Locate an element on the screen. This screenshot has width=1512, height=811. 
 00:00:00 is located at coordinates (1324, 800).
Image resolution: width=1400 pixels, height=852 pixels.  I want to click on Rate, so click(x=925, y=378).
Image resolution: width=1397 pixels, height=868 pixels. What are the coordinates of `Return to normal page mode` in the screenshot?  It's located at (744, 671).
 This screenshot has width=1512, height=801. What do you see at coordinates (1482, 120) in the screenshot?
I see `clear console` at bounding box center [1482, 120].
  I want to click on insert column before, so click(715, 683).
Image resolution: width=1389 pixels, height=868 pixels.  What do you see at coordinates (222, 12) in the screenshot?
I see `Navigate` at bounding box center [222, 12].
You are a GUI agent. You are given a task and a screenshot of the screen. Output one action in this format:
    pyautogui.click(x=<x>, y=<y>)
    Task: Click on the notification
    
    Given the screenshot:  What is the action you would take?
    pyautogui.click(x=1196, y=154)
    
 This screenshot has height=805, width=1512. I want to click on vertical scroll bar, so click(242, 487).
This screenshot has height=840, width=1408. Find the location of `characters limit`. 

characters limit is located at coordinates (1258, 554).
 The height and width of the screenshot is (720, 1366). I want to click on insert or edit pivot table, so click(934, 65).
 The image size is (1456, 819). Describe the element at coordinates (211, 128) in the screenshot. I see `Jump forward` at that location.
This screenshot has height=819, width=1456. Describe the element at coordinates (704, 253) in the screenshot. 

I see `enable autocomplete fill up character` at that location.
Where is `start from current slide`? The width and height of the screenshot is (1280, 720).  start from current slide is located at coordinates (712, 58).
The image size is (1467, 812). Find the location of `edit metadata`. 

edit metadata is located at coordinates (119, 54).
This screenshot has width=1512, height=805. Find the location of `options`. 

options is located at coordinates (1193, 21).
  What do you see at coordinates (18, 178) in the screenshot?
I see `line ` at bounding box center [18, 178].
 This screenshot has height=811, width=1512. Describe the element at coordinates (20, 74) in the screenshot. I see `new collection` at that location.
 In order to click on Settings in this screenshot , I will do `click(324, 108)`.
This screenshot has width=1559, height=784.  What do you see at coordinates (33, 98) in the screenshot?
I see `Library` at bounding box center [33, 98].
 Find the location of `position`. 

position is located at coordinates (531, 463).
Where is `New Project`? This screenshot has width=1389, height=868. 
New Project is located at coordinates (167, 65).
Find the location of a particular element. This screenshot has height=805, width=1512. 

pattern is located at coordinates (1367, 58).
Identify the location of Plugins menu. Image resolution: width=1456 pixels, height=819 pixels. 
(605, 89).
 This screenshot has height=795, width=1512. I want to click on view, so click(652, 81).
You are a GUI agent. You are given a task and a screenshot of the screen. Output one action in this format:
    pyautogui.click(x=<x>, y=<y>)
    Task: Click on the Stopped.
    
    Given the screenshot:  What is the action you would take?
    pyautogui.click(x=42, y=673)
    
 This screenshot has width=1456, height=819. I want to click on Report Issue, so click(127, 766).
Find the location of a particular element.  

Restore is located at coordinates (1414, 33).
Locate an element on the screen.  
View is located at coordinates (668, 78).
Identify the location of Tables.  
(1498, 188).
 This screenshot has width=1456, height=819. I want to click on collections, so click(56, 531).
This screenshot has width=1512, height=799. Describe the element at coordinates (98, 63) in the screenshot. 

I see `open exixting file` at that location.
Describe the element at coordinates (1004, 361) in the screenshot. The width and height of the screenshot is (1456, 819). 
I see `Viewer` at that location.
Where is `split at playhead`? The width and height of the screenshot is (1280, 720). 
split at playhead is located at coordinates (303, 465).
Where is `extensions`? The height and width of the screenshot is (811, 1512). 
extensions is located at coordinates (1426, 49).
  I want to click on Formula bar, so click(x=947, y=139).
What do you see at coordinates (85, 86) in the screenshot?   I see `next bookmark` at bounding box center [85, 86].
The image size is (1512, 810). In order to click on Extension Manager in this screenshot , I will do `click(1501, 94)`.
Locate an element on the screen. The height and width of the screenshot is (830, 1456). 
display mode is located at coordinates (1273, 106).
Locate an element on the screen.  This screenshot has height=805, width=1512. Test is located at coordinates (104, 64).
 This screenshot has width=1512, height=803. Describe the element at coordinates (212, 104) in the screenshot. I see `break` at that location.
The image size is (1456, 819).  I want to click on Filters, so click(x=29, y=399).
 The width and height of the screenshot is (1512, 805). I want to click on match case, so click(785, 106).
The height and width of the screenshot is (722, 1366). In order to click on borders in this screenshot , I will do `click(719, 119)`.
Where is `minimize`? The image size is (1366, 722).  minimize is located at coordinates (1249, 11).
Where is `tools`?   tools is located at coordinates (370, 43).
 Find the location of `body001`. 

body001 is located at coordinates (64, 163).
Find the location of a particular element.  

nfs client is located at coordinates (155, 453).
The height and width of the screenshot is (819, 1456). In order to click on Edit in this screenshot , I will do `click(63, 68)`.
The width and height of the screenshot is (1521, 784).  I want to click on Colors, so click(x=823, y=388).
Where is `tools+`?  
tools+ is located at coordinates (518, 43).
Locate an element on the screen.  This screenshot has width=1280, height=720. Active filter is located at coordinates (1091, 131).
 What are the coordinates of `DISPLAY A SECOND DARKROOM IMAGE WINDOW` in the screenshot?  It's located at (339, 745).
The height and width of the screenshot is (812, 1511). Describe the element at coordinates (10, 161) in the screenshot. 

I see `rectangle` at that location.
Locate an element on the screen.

TASK BRIEF: Rewrite all of the lines above, swapping every "Image resolution" for "Screen size" and leaving everything else unchanged.

FINAL ANSWER:
Locate an element on the screen. This screenshot has width=1512, height=811. 
 00:00:00 is located at coordinates (1324, 800).
Screen size: width=1400 pixels, height=852 pixels.  I want to click on Rate, so click(x=925, y=378).
Screen size: width=1397 pixels, height=868 pixels. What are the coordinates of `Return to normal page mode` in the screenshot?  It's located at (744, 671).
 This screenshot has width=1512, height=801. What do you see at coordinates (1482, 120) in the screenshot?
I see `clear console` at bounding box center [1482, 120].
  I want to click on insert column before, so click(715, 683).
Screen size: width=1389 pixels, height=868 pixels.  What do you see at coordinates (222, 12) in the screenshot?
I see `Navigate` at bounding box center [222, 12].
You are a GUI agent. You are given a task and a screenshot of the screen. Output one action in this format:
    pyautogui.click(x=<x>, y=<y>)
    Task: Click on the notification
    
    Given the screenshot:  What is the action you would take?
    pyautogui.click(x=1196, y=154)
    
 This screenshot has height=805, width=1512. I want to click on vertical scroll bar, so click(242, 487).
This screenshot has height=840, width=1408. Find the location of `characters limit`. 

characters limit is located at coordinates (1258, 554).
 The height and width of the screenshot is (720, 1366). I want to click on insert or edit pivot table, so click(934, 65).
 The image size is (1456, 819). Describe the element at coordinates (211, 128) in the screenshot. I see `Jump forward` at that location.
This screenshot has height=819, width=1456. Describe the element at coordinates (704, 253) in the screenshot. 

I see `enable autocomplete fill up character` at that location.
Where is `start from current slide`? The width and height of the screenshot is (1280, 720).  start from current slide is located at coordinates (712, 58).
The image size is (1467, 812). Find the location of `edit metadata`. 

edit metadata is located at coordinates (119, 54).
This screenshot has width=1512, height=805. Find the location of `options`. 

options is located at coordinates (1193, 21).
  What do you see at coordinates (18, 178) in the screenshot?
I see `line ` at bounding box center [18, 178].
 This screenshot has height=811, width=1512. Describe the element at coordinates (20, 74) in the screenshot. I see `new collection` at that location.
 In order to click on Settings in this screenshot , I will do `click(324, 108)`.
This screenshot has width=1559, height=784.  What do you see at coordinates (33, 98) in the screenshot?
I see `Library` at bounding box center [33, 98].
 Find the location of `position`. 

position is located at coordinates (531, 463).
Where is `New Project`? This screenshot has width=1389, height=868. 
New Project is located at coordinates (167, 65).
Find the location of a particular element. This screenshot has height=805, width=1512. 

pattern is located at coordinates (1367, 58).
Identify the location of Plugins menu. Screen size: width=1456 pixels, height=819 pixels. 
(605, 89).
 This screenshot has height=795, width=1512. I want to click on view, so click(652, 81).
You are a GUI agent. You are given a task and a screenshot of the screen. Output one action in this format:
    pyautogui.click(x=<x>, y=<y>)
    Task: Click on the Stopped.
    
    Given the screenshot:  What is the action you would take?
    pyautogui.click(x=42, y=673)
    
 This screenshot has width=1456, height=819. I want to click on Report Issue, so click(127, 766).
Find the location of a particular element.  

Restore is located at coordinates (1414, 33).
Locate an element on the screen.  
View is located at coordinates (668, 78).
Identify the location of Tables.  
(1498, 188).
 This screenshot has width=1456, height=819. I want to click on collections, so click(56, 531).
This screenshot has width=1512, height=799. Describe the element at coordinates (98, 63) in the screenshot. 

I see `open exixting file` at that location.
Describe the element at coordinates (1004, 361) in the screenshot. The width and height of the screenshot is (1456, 819). 
I see `Viewer` at that location.
Where is `split at playhead`? The width and height of the screenshot is (1280, 720). 
split at playhead is located at coordinates (303, 465).
Where is `extensions`? The height and width of the screenshot is (811, 1512). 
extensions is located at coordinates (1426, 49).
  I want to click on Formula bar, so click(x=947, y=139).
What do you see at coordinates (85, 86) in the screenshot?   I see `next bookmark` at bounding box center [85, 86].
The image size is (1512, 810). In order to click on Extension Manager in this screenshot , I will do `click(1501, 94)`.
Locate an element on the screen. The height and width of the screenshot is (830, 1456). 
display mode is located at coordinates (1273, 106).
Locate an element on the screen.  This screenshot has height=805, width=1512. Test is located at coordinates (104, 64).
 This screenshot has width=1512, height=803. Describe the element at coordinates (212, 104) in the screenshot. I see `break` at that location.
The image size is (1456, 819).  I want to click on Filters, so click(x=29, y=399).
 The width and height of the screenshot is (1512, 805). I want to click on match case, so click(785, 106).
The height and width of the screenshot is (722, 1366). In order to click on borders in this screenshot , I will do `click(719, 119)`.
Where is `minimize`? The image size is (1366, 722).  minimize is located at coordinates (1249, 11).
Where is `tools`?   tools is located at coordinates (370, 43).
 Find the location of `body001`. 

body001 is located at coordinates (64, 163).
Find the location of a particular element.  

nfs client is located at coordinates (155, 453).
The height and width of the screenshot is (819, 1456). In order to click on Edit in this screenshot , I will do `click(63, 68)`.
The width and height of the screenshot is (1521, 784).  I want to click on Colors, so click(x=823, y=388).
Where is `tools+`?  
tools+ is located at coordinates (518, 43).
Locate an element on the screen.  This screenshot has width=1280, height=720. Active filter is located at coordinates (1091, 131).
 What are the coordinates of `DISPLAY A SECOND DARKROOM IMAGE WINDOW` in the screenshot?  It's located at (339, 745).
The height and width of the screenshot is (812, 1511). Describe the element at coordinates (10, 161) in the screenshot. 

I see `rectangle` at that location.
Locate an element on the screen.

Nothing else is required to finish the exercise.